Validation failure must block run creation.

## Run Lifecycle

When a user executes a workflow:

1. resolve workflow version
2. snapshot all runtime-relevant inputs
3. resolve plugin versions
4. freeze node config and code hooks
5. compile graph into a DAG
6. create `WorkflowRun`
7. create `RunTask` entries
8. enqueue ready tasks
9. collect outputs, logs, and task state
10. finalize run status and summary

## Run State Model

### WorkflowRun Status

- `pending`
- `queued`
- `running`
- `success`
- `failed`
- `cancelled`
- `partial_success`

### RunTask Status

- `pending`
- `queued`
- `running`
- `success`
- `failed`
- `cancelled`
- `skipped`

`partial_success` is used for workflows where non-blocking nodes fail but the run still produces valid outputs.
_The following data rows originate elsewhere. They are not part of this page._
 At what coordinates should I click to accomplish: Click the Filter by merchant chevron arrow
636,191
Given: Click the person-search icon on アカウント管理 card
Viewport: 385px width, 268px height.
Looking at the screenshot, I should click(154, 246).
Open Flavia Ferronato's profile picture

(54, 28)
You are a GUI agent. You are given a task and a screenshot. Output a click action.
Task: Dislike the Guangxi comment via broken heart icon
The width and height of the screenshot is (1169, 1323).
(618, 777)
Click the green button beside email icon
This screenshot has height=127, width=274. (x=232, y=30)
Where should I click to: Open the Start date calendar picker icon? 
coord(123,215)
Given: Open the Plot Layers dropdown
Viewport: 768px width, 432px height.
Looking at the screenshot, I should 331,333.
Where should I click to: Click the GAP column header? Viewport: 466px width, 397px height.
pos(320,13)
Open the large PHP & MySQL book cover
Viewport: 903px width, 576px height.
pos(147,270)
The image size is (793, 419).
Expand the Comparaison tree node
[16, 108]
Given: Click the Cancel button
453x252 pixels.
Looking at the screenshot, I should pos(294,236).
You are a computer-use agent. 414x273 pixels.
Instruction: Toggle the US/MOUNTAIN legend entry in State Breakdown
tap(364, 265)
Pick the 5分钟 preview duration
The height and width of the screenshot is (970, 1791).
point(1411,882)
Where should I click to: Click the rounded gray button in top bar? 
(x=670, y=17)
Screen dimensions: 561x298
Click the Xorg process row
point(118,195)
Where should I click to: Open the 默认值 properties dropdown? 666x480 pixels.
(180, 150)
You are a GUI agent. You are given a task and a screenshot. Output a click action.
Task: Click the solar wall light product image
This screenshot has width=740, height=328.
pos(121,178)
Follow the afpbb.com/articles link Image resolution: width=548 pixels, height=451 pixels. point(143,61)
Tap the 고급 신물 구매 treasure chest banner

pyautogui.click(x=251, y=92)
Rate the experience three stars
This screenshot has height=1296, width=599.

## Retry And Failure Policy

Each node instance may define:

- retry count
- retry backoff policy
- fail-fast behavior
- continue-on-error behavior
- manual retry eligibility

V1 should support:

- `fail_fast`
- `continue_on_error`
- `retry_n_times`
- `manual_retry`

## Cache Model

V1 should support node-level cache reuse.

Recommended cache key inputs:

- workflow version
- node id
- upstream reference summary
- config summary
- code hook digest
- plugin version
- executor version

Cache hit behavior:

- reuse output artifact refs
- reuse output summaries
- retain previous logs reference
- mark task as cache-resolved in metadata

## Execution Context

Each task receives a normalized execution context containing:

- workspace id
- project id
- workflow run id
- task id
- actor id
- node config
- code hook content
- input references
- storage context
- temp working directory
- runtime resource limits

This context must be available across Python, Docker, and HTTP executors.

## Observability Requirements

Each task must emit:

- status transitions
- start time and finish time
- duration
- executor metadata
- resource request metadata
- stdout/stderr log stream
- structured task summary
- artifact refs

The UI must allow:

- graph-level run status
- node-level log inspection
- node-level artifact browsing
- task retry entrypoint
- direct navigation from a node to preview output

## Canvas Interaction Rules

V1 editor behavior should enforce:

- port-level connection rules
- incompatible edge blocking
- dirty-state detection
- explicit save before publish/run if graph changed
- per-node validation badges
- run from latest saved version, not unsaved draft

## Example V1 Pipelines

### Delivery Normalization

```text
Raw Folder Import
  -> Archive Extract
  -> Folder Rename
  -> Directory Validation
  -> Metadata Validation
  -> Video Quality Check
  -> Delivery Export
```

### Dataset Conversion

```text
Rosbag Reader
  -> Canonical Mapping
  -> Frame Filter
  -> Metadata Normalize
  -> LeRobot Writer
  -> Training Config Export
```

## V1 Non-Goals

The V1 workflow engine does not need:

- loop semantics
- streaming execution
- unbounded dynamic fan-out
- event-driven triggers
- advanced distributed DAG partitioning

The V1 goal is a stable, observable DAG executor for data engineering workflows.